As of Friday, the state had sent out 22,562 absentee ballots with 3,076 of them already returned. Samantha Miller, a spokesperson for the Division of Elections, said it would be “not be appropriate” to discuss whether absentee votes could be changed before the election while the division was still "processing" Walker's decision.

Executive Director of the Alaska Democratic Party, Jay Parmley, said he isn’t sure if any mechanism exists for someone to change an absentee ballot that had already been submitted or mismarked, and that the Democrats had also asked that question of the Division of Elections.

When Lt. Gov. Byron Mallott resigned Tuesday, the state issued advice about what that decision would mean for the November election.

“Under state law, it is too late for a candidate to withdraw from the ballot; that must happen at least 64 days before the general election,” according to the press release from the state.

Nora Morse, Begich’s campaign manager, said part of the last 17 days of the election campaign would be spent educating voters that Walker and Mallott would be on the ballot but that they would not be running.

Walker’s decision to suspend his campaign had led to a more tangible impact for Democrats in the form of $5,000 in online donations in the past 24 hours, a high figure for a Friday night and Saturday morning, said Parmley.

The executive director said there was also an added sense of “enthusiasm and excitement” among volunteers and the Democratic headquarters in general.
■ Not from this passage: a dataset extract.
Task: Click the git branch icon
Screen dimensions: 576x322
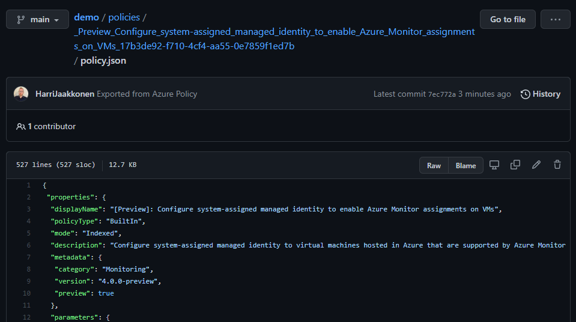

At the Begich campaign headquarters in midtown Anchorage there was said to be a similar sense of excitement.

Volunteers were calling Walker voters and independents to convince them to now vote for Begich, the call sheets being used spoke explicitly about the governor’s “courageous” decision to suspend his race.

When asked about whether Walker’s decision would see a greater allocation of resources from the Alaska Democratic Party, Morse said that the party “has always been supportive of Mark Begich” and that that would continue.

Parmley said he was aware of an “internal reallocation” of resources at the party level but more in terms of time and manpower than money. The state Democrats are allowed to give a maximum of $200,000 to a gubernatorial campaign which Parmley expects to hand over “in the next couple of days.”

Parmley described calling the Democratic National Committee within minutes of Walker’s suspension announcement to request more money and that he “fully expects” more funding to come down.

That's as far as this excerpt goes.